After doing that exercise I started using the strategy that day and it works. Very well, I’ve used it in various situations now and it snaps me out of my bad attitude very quickly. I highly recommend everyone finds their three powerful positive words and just repeat them over and over and over again. I promise your shitty attitude won’t stand a chance.

Write you next week!

Esty

The Transition Game: Week 5

Welcome back!

Since I last wrote I have had another facilitator meeting, finished “Attitude Determines your Altitude” in my workbook and began some of the homework that comes with the lesson. I have been procrastinating less but still have a long way to go, I’m working out more consistently and have worked my gratitude practice into my warm-ups which puts me in an even better headspace than training alone already did. Using my scheduler remains to be a huge challenge, I always have a plan in my mind and I need to just prioritize putting it down on paper when I first sit down to start my workday. I know it will benefit me and I have to remind myself of that each morning to get it done.

As always, this most recent lesson has been an opportunity to look myself in the mirror, analyze my past, and help shape my future. In my workbook, the first thing that struck me was I was asked to indicate whether my thoughts were positive or negative when it came to school, my sport, myself, and home life. It was hard to have to circle negative on each, but a needed wake-up call. Especially once realizing that the results I am getting or have gotten in those areas are not the results I want. Immediately I flashback to my hockey career and remember the years I had the most success, I would have circled positive for all but school (I don’t think there has ever been a time in my life where I would circle positive for school). I was very fortunate to have some great coaches when I first entered the elite levels of hockey, one coach made it mandatory for us to send him positive self-talk emails on game days, if you didn’t, you did not play. Many guys thought this was just plain stupid, they refused and were punished, or they didn’t commit and never saw the full benefits. With a nudge from my parents backed by the fact that the coach had a very successful professional hockey career himself, I committed to it. The impact it had on my on-ice performance and overall confidence blew my 13-year-old mind.

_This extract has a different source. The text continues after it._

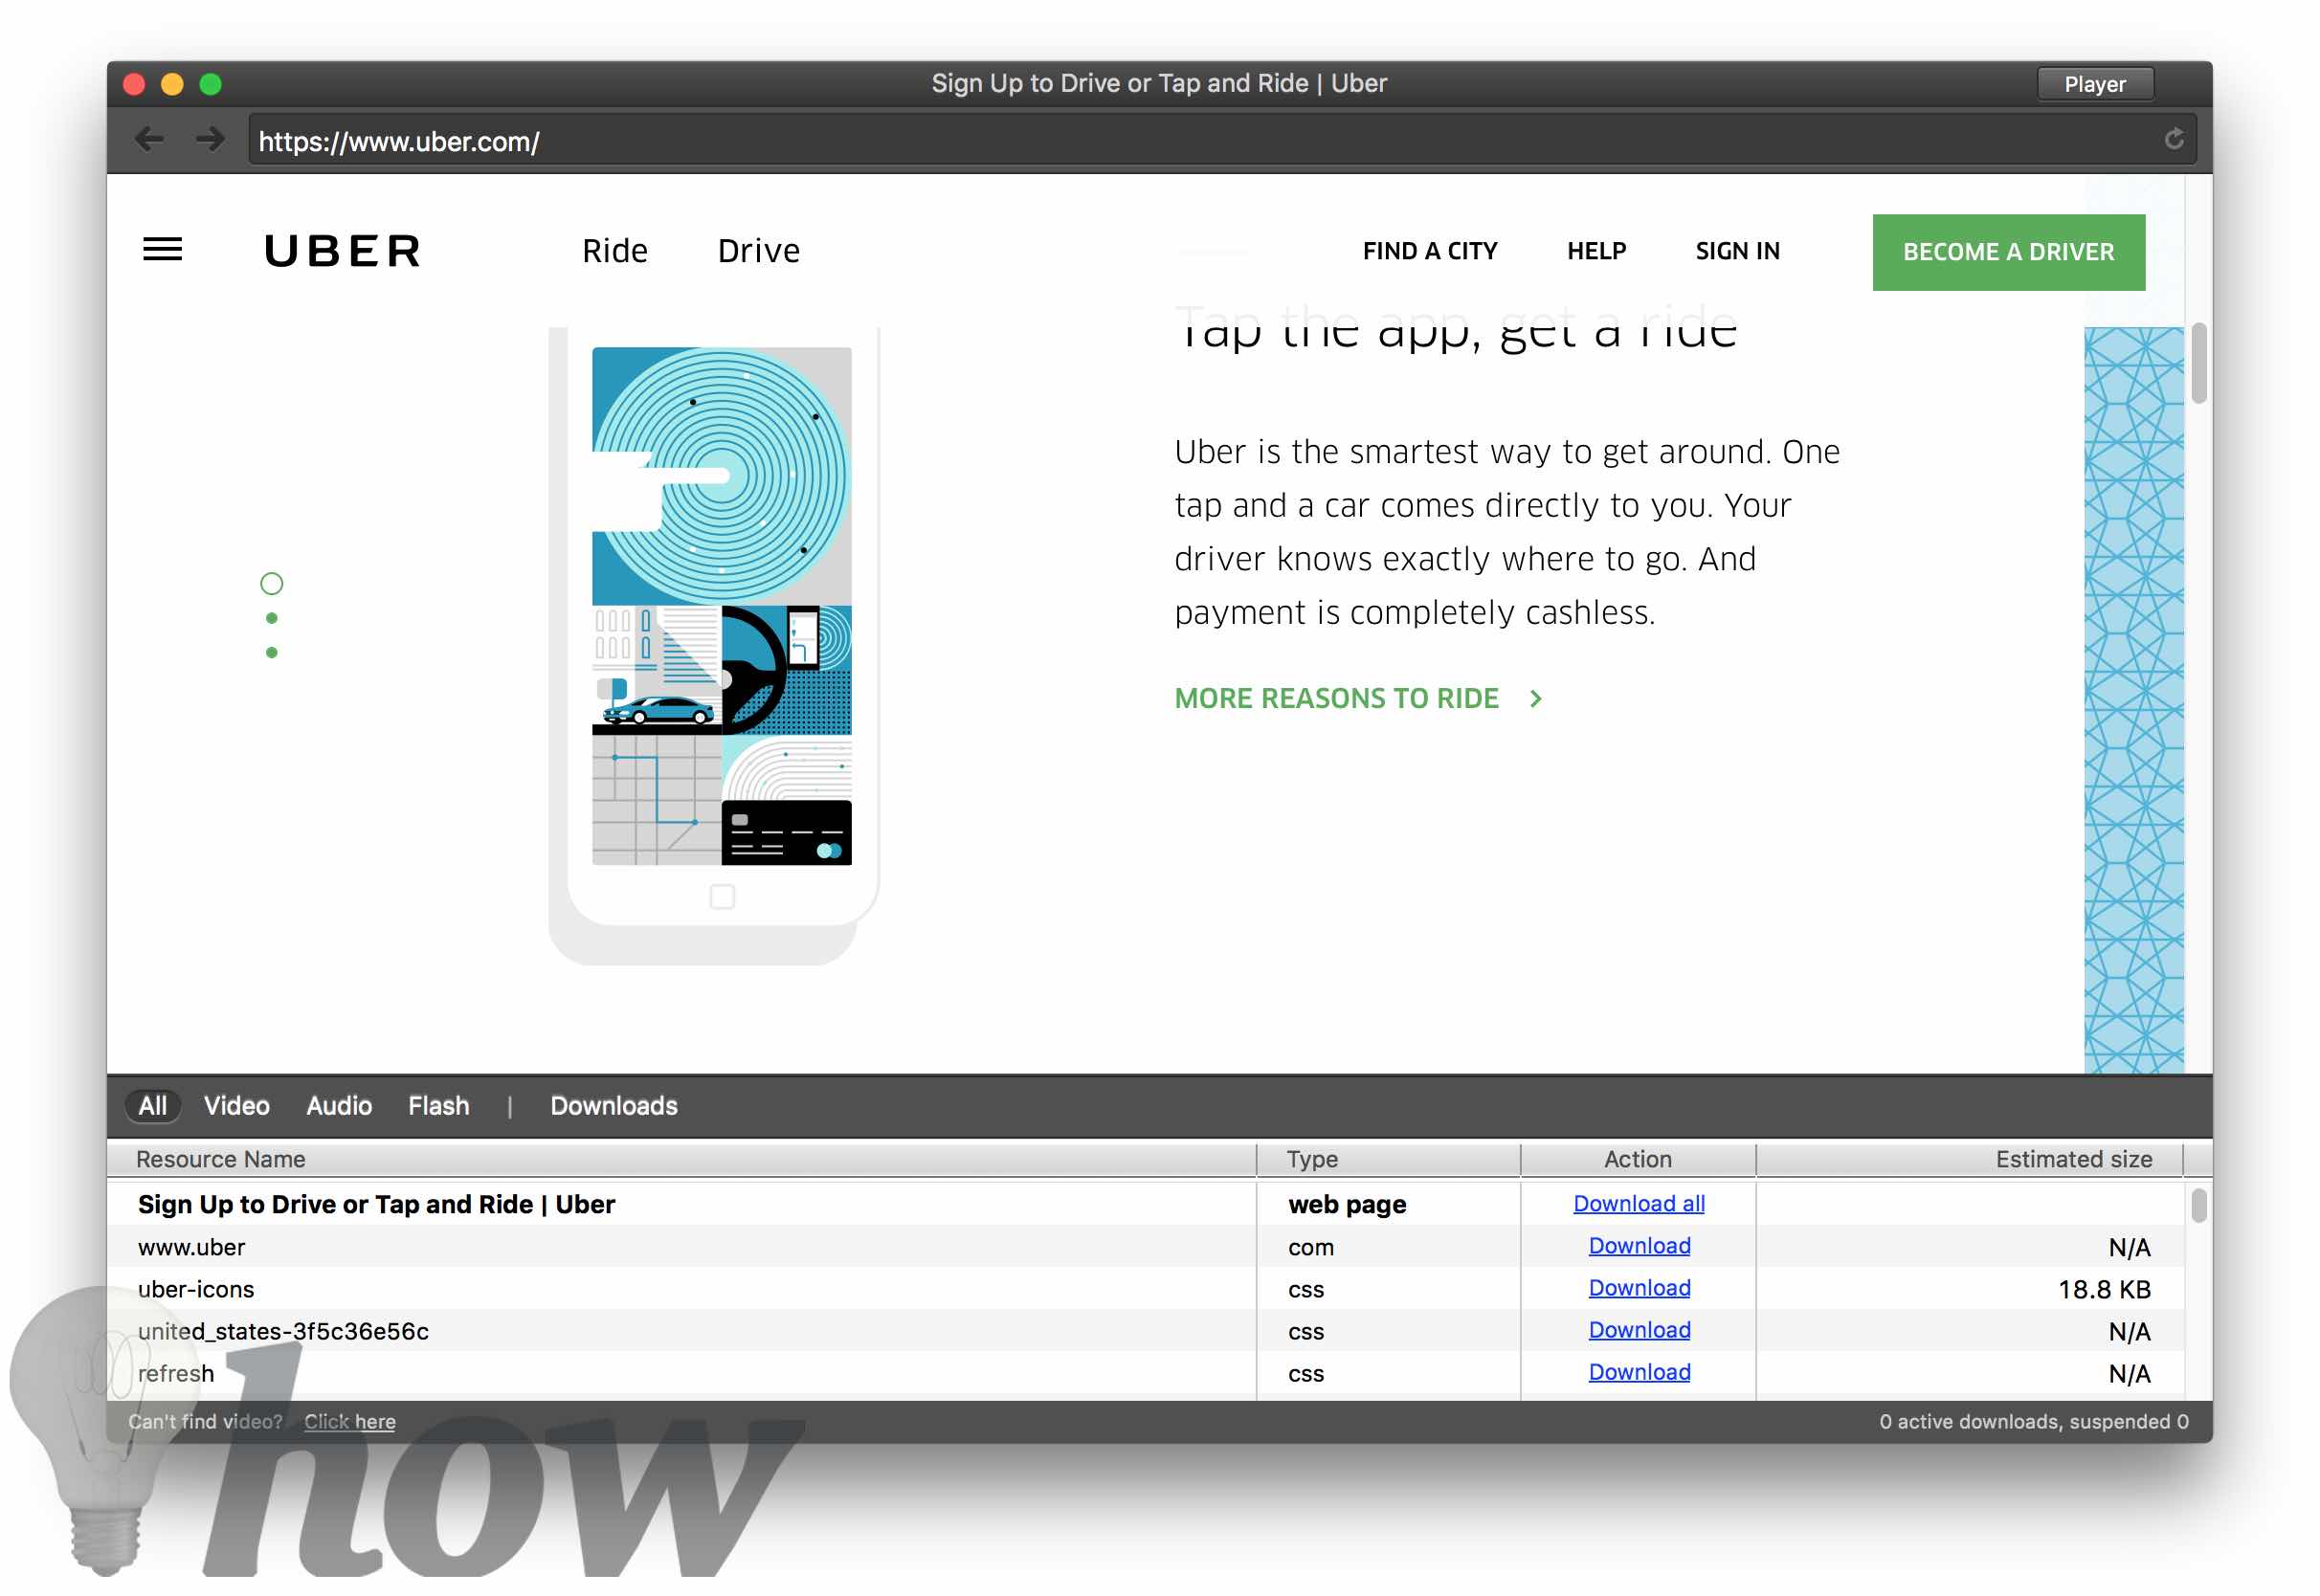The image size is (2320, 1596).
Task: Click the second dot navigation indicator
Action: tap(272, 618)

I tried to find the old emails but had no luck. From what I remember they went something like this:

“I am a physically dominant shut down defenseman, I am a solid skater and excellent positional player. I am a leader and will not allow my teammates to be intimated or taken advantage of.” We then would set goals for that specific game, mine were usually something like this. “I will have 20 hits with impact, 5 hard shots on net with potential for tips or rebounds, 5 blocked shots, and will be a +2 with 1 assist”. I was amazed to see that when I consistently did this, I not only truly began to believe it, but I reached those goals more times than not and it took me from barely making the team to being a sought after defenseman every year that routinely wore a letter on my jersey.

Somewhere along the line, I forgot about all of this, and by the time I achieved my dream of earning a hockey scholarship I had allowed it to be completely washed away thanks to my ego. I did not have the success in college I had dreamt of for the previous 8 years and thanks to my hindsight 20-20 vision I realize that was largely due to an unchecked negative shift in my attitude.

For my homework, I have to journal my daily changes in attitude for 1 week. Thus far I have gone from “I’m too tired to train today, I don’t have time” to “I will make time, working out will increase my overall energy and help improve my sleep”. Today I added “chores are stupid, annoying, never-ending, I have better things to do” and changed it to “Put on some music, have some fun with it, get it done and reduce my overall stress in the process”.

Thanks to everyone who has been keeping up with this blog, I’m truly enjoying writing it and It’s helping me more than you know!